Saved data entries
* * * * * * *

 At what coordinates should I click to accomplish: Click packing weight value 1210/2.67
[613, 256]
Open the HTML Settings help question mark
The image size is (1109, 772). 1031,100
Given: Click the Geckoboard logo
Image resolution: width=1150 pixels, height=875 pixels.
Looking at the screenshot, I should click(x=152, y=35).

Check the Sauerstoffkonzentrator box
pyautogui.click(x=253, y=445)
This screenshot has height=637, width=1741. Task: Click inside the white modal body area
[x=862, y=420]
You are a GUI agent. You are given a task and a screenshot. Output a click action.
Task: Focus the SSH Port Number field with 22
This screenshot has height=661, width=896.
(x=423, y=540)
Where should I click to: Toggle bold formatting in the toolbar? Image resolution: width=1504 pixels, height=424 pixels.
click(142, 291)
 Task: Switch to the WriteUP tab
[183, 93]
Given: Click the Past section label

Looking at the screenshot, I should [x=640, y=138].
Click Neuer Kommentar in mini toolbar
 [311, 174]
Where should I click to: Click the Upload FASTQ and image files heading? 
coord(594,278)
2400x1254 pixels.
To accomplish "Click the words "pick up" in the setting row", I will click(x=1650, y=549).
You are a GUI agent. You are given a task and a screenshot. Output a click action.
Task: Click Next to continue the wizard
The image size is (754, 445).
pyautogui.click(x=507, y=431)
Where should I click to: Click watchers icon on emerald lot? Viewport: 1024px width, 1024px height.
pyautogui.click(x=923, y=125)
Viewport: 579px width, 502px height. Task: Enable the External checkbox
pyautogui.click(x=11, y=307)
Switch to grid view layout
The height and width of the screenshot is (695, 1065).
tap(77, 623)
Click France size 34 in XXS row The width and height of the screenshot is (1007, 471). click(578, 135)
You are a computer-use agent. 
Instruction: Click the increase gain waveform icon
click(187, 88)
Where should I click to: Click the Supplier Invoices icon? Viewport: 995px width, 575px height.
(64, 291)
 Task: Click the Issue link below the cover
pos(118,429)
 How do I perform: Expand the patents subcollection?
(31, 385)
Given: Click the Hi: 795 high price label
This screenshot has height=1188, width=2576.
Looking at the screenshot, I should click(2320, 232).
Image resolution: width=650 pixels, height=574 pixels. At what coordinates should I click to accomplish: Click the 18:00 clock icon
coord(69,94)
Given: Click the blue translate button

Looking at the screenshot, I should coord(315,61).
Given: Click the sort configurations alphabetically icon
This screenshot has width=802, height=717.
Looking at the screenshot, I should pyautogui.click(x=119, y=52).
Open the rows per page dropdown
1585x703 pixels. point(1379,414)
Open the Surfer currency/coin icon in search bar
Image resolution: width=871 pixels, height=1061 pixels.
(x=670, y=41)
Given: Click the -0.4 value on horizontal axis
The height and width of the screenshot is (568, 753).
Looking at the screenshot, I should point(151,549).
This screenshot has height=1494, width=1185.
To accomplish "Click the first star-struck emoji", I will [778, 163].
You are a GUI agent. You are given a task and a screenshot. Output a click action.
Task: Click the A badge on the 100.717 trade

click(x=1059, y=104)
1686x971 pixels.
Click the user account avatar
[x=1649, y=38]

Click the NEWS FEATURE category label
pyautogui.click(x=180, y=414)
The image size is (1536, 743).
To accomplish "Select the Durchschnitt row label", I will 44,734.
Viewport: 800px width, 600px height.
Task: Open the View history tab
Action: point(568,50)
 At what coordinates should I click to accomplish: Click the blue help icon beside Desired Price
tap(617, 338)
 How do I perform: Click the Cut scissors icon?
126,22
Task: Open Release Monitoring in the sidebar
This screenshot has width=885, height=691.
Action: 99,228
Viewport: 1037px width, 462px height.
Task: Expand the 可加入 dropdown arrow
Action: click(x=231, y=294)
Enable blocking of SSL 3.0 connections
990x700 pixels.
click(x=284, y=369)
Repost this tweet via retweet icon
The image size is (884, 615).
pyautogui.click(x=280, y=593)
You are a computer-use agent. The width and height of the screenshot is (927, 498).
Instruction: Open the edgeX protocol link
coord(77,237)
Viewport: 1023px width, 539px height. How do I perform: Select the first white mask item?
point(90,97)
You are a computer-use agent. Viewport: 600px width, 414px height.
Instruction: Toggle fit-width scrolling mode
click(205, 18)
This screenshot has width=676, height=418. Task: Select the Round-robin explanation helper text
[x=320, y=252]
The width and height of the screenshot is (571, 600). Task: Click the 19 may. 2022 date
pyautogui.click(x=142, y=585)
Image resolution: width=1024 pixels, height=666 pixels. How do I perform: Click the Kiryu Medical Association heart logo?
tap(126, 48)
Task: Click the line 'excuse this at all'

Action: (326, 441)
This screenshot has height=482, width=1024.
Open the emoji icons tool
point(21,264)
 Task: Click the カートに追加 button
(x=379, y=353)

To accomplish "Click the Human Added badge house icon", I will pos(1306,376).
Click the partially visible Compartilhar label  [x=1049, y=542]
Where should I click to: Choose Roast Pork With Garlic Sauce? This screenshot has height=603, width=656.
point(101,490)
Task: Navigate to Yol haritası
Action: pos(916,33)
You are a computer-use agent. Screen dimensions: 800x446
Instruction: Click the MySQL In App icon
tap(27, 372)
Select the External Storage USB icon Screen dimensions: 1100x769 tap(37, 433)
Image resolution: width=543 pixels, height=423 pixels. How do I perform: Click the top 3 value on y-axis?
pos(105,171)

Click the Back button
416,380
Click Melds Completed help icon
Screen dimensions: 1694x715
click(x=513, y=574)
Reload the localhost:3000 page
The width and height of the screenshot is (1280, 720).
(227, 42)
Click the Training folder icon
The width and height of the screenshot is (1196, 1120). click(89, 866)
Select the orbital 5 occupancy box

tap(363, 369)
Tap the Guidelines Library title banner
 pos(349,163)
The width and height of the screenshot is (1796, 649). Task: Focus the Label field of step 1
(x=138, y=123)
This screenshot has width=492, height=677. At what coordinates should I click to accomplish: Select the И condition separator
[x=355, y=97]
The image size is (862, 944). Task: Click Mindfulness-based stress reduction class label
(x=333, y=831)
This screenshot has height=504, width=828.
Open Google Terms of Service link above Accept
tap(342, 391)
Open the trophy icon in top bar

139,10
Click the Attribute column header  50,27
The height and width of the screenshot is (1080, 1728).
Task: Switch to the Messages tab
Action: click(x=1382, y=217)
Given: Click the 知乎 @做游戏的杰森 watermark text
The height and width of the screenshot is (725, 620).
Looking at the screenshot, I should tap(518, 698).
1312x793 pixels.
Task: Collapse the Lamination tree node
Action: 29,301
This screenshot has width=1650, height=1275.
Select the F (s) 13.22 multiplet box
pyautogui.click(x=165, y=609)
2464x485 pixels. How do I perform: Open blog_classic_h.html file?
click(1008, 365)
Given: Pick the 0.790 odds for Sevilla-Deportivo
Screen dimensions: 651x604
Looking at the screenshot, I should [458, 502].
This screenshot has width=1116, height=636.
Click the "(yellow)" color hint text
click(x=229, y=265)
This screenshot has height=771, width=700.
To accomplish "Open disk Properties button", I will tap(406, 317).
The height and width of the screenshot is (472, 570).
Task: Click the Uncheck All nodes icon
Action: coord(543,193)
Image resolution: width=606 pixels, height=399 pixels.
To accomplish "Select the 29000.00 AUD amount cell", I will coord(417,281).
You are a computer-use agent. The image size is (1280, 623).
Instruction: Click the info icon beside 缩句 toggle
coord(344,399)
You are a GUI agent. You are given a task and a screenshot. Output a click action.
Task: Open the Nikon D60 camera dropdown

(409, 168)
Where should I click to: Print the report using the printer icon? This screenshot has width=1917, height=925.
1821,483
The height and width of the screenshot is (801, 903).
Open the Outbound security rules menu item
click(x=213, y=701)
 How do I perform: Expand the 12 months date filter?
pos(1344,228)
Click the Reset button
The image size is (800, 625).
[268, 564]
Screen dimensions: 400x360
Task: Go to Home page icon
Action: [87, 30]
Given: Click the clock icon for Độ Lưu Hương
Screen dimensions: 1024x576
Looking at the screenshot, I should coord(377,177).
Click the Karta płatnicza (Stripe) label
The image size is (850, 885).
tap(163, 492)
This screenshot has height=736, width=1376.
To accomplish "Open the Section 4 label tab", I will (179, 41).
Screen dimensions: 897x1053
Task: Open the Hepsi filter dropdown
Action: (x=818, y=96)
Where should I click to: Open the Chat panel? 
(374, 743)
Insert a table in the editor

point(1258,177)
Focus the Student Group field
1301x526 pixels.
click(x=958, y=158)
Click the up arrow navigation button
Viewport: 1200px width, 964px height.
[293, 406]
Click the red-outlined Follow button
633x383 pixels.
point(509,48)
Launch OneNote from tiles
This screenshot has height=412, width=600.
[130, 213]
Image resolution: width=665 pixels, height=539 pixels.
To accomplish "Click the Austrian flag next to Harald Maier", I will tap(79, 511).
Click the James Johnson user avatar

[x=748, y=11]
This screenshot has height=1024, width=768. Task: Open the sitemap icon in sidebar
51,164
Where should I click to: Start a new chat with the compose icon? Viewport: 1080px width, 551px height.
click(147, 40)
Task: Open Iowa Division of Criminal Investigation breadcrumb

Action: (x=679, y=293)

* * * * * * *

What you need to do
What lines above mention "computer"? Copy each one.

Task solution
You are a computer-use agent. 
You are a computer-use agent. The width and height of the screenshot is (927, 498).
You are a computer-use agent. Viewport: 600px width, 414px height.
You are a computer-use agent. Screen dimensions: 800x446
You are a computer-use agent. The image size is (1280, 623).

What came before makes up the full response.